== YOUR ASSIGNMENT ==
From the line containing "The width and" down to the last line of the entries, print each line exactly and leave the pictures out.

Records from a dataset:
* * *
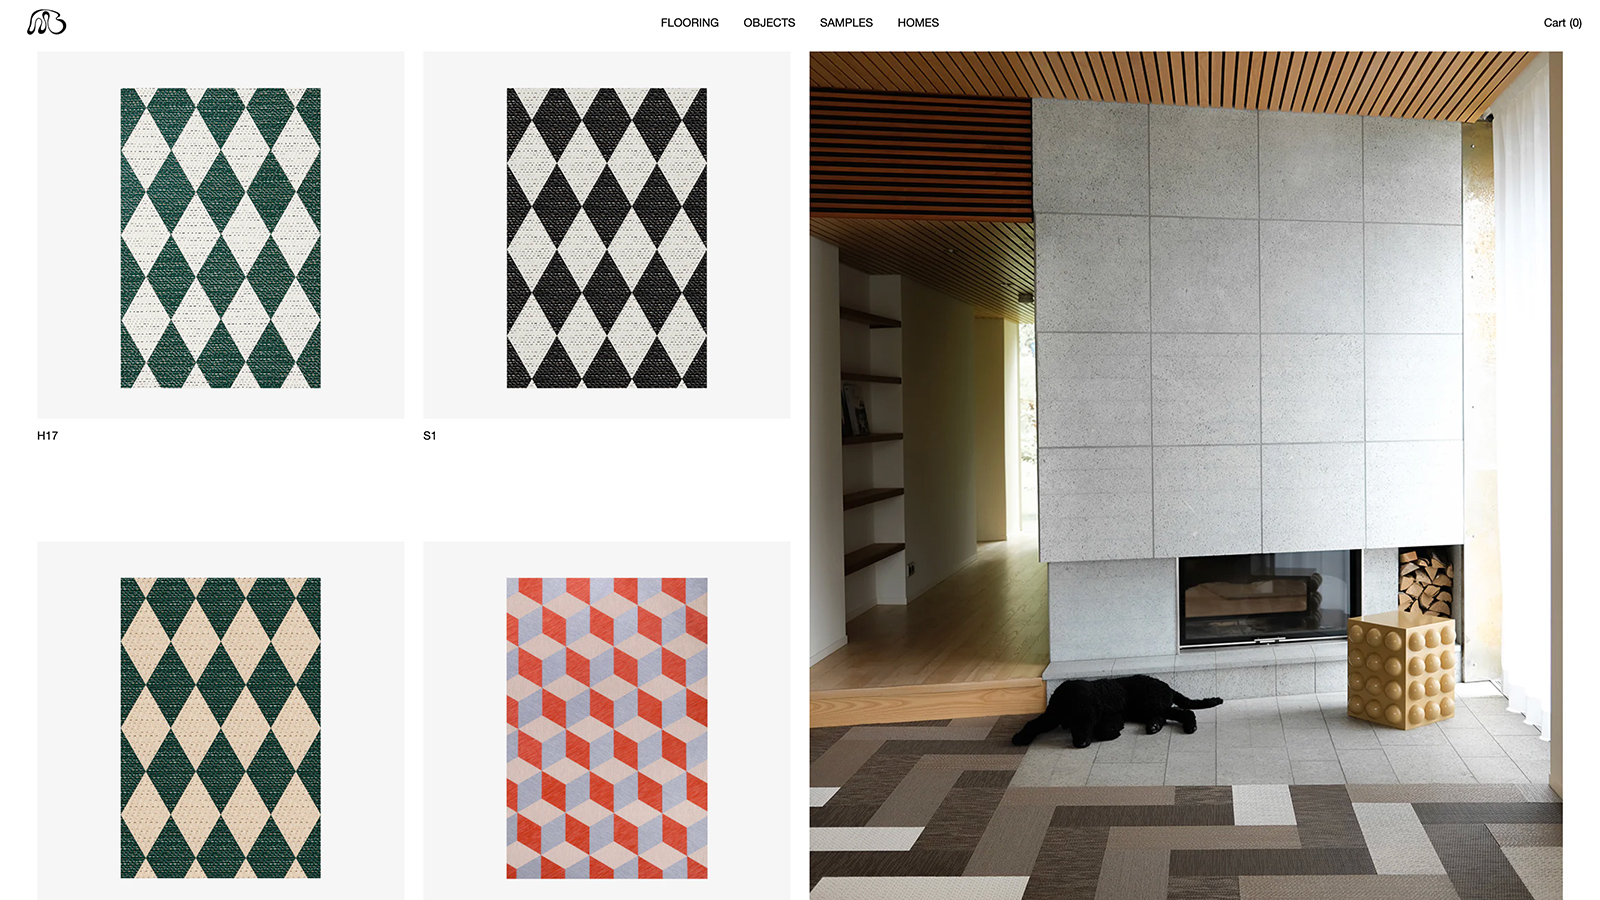Click the wooden bookshelf in the hallway

point(872,440)
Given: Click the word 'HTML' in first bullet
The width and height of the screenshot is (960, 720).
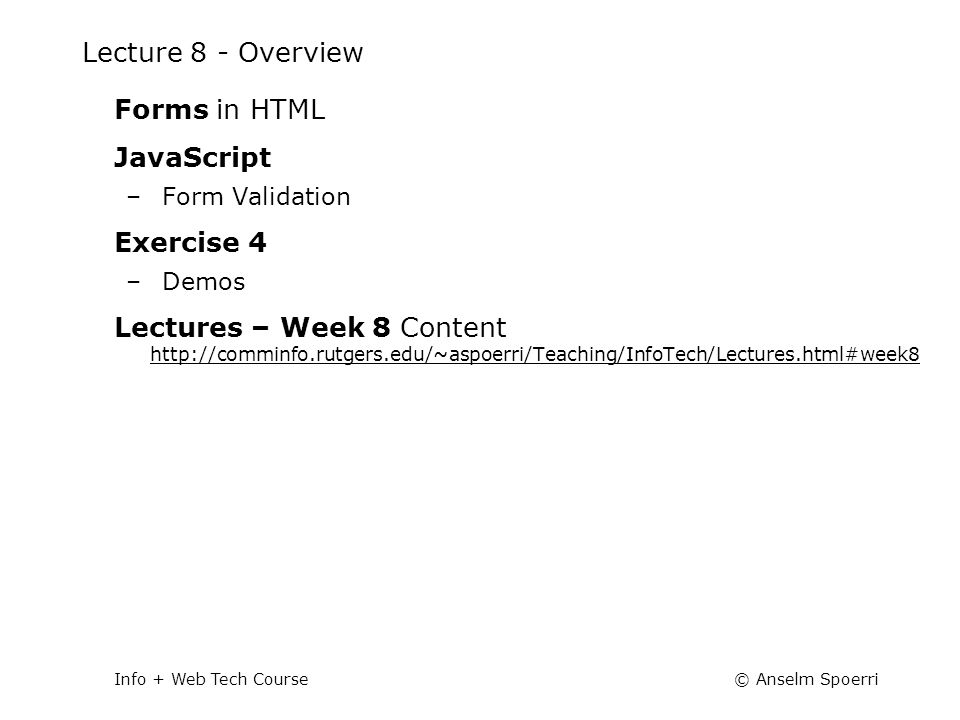Looking at the screenshot, I should (x=287, y=110).
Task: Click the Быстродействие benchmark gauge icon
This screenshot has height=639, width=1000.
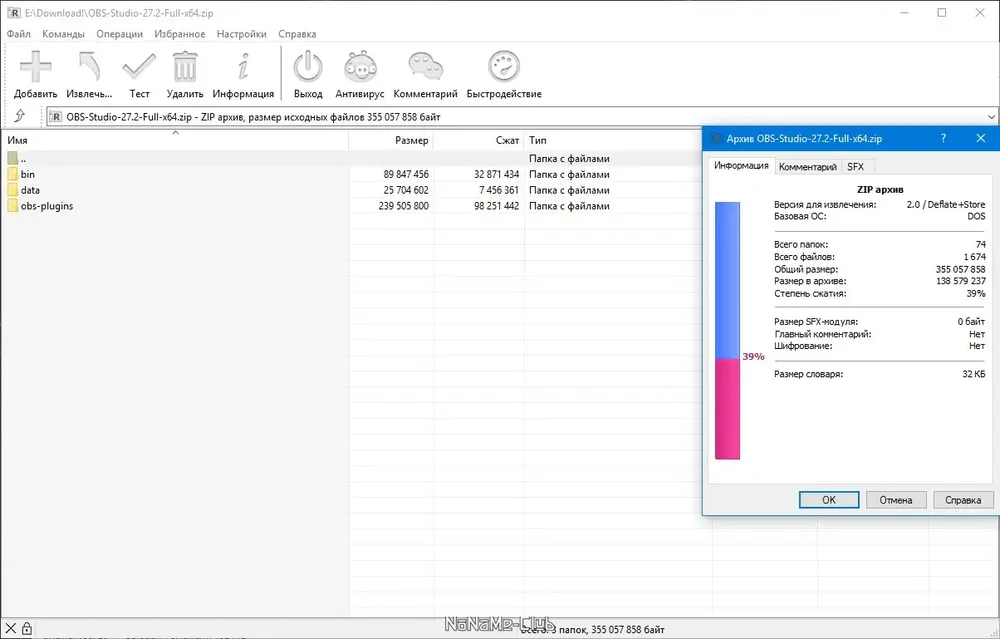Action: pyautogui.click(x=504, y=66)
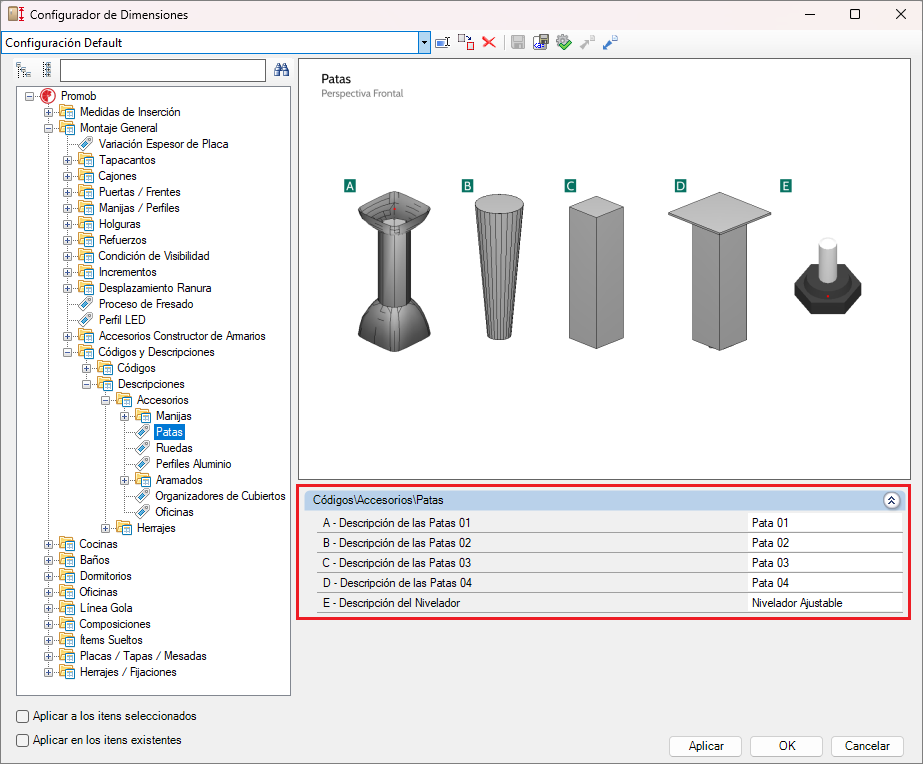This screenshot has height=764, width=923.
Task: Click the Aplicar button
Action: point(706,746)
* * *
== RESPONSE ==
The width and height of the screenshot is (960, 720).
Looking at the screenshot, I should (x=287, y=110).
Task: Click the Быстродействие benchmark gauge icon
This screenshot has height=639, width=1000.
Action: pyautogui.click(x=504, y=66)
This screenshot has height=764, width=923.
Task: Click the Aplicar button
Action: point(706,746)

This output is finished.